BRUGNOLI elsa andrea
BREEDING TETRAPLOID PASPALUM SIMPLEX: HYBRIDIZATION, EARLY IDENTIFICATION OF APOMICTS, AND IMPACT OF APOMIXIS ON HYBRID PERFORMANCE
CROP SCIENCE SOC AMER
Apomictic grasses predominate among tropical forages, and specific breeding techniques are needed for their genetic improvement. The objectives were to: 1- generate hybrids by crossing tetraploid sexual and apomictic Paspalum simplex genotypes, 2- develop a technique based on molecular markers for early identification of apomictic hybrids, and 3- determine the relationship between mode of reproduction and performance of hybrids. Crosses were made between two induced sexual and seven apomictic tetraploid plants. Identification of apomictic hybrids during seedling stage was performed using a marker linked to apomixis, and by flow cytometric seed analysis (FCSA). Hybrids were evaluated under field conditions for plant diameter and height, initial regrowth, and seasonal regrowth during two consecutive growing seasons. Sexual tetraploid plants used as female parents behaved as allogamous since 95% of the progeny had male-specific markers.

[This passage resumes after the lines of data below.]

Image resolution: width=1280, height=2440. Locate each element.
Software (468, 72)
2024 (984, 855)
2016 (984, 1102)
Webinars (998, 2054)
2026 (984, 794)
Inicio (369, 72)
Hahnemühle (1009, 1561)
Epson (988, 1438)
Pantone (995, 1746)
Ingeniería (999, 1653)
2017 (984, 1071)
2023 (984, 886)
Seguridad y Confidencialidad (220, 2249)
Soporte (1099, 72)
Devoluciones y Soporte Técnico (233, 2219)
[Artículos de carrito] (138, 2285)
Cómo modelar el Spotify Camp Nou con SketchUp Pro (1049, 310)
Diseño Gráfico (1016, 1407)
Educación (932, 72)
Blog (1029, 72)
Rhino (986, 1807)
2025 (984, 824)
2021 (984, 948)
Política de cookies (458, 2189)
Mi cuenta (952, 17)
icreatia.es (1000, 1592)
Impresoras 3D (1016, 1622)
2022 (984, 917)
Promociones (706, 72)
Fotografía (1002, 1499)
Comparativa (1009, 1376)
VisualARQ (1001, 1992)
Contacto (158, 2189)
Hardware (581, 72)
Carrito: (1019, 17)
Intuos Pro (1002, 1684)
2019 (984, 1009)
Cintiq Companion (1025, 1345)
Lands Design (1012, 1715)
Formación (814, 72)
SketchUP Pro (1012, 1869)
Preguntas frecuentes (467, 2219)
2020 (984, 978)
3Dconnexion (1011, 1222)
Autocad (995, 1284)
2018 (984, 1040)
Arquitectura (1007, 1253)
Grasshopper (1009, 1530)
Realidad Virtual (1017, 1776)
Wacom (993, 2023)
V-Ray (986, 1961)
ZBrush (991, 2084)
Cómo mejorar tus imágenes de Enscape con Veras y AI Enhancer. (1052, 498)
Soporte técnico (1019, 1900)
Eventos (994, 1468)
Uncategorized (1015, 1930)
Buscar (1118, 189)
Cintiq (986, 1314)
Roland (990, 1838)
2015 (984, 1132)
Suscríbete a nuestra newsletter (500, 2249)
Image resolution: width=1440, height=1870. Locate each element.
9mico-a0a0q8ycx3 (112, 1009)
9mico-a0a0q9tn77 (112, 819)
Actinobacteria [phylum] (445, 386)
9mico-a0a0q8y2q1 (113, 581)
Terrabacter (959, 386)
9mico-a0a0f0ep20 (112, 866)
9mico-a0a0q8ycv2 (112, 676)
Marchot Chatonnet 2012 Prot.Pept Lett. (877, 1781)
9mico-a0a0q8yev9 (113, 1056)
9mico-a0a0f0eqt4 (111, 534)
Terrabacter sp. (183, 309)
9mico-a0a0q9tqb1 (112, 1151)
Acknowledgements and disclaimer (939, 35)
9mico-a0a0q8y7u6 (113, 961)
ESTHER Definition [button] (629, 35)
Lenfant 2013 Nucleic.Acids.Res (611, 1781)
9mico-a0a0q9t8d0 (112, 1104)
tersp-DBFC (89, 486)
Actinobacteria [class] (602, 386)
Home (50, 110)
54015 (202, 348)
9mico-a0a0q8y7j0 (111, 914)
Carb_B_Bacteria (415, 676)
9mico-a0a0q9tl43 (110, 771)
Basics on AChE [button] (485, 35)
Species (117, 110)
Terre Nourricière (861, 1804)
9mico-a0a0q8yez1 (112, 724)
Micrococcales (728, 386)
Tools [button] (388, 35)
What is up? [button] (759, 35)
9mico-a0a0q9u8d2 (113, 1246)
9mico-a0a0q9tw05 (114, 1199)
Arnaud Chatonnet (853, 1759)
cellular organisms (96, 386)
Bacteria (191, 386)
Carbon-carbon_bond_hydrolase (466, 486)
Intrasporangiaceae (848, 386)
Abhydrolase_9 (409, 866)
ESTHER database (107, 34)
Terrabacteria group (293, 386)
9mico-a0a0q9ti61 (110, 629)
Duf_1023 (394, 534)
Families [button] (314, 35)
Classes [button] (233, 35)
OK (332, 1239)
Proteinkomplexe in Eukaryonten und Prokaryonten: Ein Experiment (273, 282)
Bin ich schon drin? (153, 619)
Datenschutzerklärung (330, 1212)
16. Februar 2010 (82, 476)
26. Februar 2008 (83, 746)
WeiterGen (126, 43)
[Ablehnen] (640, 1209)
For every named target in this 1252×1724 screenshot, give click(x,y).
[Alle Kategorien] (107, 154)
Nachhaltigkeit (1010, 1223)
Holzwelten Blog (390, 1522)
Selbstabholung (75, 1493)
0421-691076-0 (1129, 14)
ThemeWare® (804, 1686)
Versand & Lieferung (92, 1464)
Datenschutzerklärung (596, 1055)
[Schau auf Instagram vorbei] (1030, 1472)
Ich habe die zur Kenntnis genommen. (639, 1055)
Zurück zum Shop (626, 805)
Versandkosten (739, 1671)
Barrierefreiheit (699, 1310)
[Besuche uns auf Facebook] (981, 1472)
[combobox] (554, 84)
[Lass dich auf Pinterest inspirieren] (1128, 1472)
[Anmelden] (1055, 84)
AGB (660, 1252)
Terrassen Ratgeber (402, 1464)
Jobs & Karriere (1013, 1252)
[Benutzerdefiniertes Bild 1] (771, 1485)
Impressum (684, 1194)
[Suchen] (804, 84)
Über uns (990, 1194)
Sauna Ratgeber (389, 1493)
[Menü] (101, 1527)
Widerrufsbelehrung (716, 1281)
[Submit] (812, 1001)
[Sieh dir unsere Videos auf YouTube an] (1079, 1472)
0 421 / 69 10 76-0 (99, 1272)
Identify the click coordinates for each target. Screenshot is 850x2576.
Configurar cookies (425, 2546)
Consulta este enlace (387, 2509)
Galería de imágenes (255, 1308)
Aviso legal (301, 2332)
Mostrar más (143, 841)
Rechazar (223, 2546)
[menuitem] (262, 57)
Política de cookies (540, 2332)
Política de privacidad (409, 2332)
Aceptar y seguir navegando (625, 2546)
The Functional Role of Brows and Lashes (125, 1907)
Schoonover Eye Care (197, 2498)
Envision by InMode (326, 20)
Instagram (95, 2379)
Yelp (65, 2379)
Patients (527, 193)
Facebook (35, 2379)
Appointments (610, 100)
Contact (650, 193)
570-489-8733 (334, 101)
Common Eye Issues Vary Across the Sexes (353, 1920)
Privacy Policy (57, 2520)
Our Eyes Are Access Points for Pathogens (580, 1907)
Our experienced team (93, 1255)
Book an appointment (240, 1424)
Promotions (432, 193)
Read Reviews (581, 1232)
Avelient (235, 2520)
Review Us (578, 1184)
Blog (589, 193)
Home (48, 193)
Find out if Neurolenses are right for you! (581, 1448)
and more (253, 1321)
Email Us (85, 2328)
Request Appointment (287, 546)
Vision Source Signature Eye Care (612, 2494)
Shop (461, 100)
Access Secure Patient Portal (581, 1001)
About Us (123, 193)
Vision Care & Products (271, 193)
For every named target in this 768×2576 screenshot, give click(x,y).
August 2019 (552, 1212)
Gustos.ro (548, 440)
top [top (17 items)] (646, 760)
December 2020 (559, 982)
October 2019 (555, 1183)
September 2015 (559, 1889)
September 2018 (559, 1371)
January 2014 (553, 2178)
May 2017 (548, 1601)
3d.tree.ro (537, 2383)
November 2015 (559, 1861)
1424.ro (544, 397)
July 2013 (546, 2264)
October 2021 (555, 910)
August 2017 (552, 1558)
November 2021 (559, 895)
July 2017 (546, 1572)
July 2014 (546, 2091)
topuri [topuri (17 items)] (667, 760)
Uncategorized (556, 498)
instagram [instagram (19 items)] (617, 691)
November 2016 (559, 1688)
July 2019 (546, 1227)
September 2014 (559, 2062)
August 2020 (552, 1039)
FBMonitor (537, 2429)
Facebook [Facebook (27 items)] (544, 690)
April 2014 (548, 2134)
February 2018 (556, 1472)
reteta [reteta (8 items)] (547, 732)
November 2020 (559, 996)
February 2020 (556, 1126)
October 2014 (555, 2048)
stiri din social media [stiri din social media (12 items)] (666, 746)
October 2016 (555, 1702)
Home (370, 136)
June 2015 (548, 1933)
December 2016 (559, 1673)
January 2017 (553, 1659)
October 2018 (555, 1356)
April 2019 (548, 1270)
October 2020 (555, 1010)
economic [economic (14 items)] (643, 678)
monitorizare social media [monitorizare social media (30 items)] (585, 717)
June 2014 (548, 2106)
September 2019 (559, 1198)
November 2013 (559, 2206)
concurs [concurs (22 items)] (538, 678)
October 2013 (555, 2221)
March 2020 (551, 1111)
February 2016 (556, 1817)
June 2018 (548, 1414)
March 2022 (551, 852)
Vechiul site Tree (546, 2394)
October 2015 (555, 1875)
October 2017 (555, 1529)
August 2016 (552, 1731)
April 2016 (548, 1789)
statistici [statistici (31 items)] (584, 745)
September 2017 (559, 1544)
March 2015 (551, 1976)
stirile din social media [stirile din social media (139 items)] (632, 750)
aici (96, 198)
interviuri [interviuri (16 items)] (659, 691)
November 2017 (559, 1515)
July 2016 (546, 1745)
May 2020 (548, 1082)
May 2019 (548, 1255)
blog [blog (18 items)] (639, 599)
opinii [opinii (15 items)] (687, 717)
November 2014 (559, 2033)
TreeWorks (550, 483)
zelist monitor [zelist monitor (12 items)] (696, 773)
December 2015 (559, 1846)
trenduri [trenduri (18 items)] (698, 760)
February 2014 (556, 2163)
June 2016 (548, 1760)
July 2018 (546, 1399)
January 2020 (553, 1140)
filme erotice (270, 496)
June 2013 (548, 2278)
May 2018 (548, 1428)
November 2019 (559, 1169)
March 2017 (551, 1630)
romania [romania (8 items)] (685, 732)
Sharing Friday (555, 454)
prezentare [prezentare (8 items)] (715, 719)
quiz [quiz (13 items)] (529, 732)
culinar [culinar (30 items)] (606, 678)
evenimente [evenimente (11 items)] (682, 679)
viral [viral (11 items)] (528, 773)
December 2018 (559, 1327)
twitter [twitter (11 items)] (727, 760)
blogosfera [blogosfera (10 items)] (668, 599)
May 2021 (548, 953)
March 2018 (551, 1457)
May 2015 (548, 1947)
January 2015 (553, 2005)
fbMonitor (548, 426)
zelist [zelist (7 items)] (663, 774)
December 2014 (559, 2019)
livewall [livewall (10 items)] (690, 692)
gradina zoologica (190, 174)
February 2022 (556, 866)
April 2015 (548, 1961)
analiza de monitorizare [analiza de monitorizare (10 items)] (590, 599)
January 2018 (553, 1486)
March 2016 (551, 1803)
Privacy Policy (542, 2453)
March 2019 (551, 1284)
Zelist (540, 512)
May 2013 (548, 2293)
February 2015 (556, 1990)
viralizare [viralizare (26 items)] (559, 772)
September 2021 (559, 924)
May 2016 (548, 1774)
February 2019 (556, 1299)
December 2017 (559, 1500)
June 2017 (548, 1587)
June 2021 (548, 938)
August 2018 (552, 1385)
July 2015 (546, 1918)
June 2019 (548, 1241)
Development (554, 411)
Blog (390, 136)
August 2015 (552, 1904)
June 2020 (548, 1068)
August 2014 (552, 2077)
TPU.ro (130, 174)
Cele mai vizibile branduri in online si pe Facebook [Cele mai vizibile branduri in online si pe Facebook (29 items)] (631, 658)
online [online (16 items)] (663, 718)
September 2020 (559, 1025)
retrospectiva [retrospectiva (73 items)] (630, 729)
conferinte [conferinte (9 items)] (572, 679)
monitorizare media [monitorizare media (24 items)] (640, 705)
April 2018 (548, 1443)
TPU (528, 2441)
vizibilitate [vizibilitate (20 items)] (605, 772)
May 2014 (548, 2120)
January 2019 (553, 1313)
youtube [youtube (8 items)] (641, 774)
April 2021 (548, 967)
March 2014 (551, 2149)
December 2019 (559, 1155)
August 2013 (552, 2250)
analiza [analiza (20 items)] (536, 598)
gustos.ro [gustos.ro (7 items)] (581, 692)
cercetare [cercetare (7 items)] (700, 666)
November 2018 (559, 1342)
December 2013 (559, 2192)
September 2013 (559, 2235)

The ratio between apomictic and sexual hybrids differed among crosses from 1:8.7 and 1:0.6 among crosses, with a mean of 1:2.4. There was a 96% coincidence between the use of the apomixis?linked marker and FCSA. A technique based on the use of an early DNA isolation and the amplification of a molecular marker linked to apomixis was developed. We found no overall difference between apomictic and sexual hybrids for the evaluated traits, except for fall regrowth in the first year, for which apomictic hybrids were superior. Generation of large tetraploid hybrid progenies is possible in P. simplex. Segregation for mode of reproduction depends on parents involved. Agronomic performance is not related to reproductive mode among tetraploid hybrids.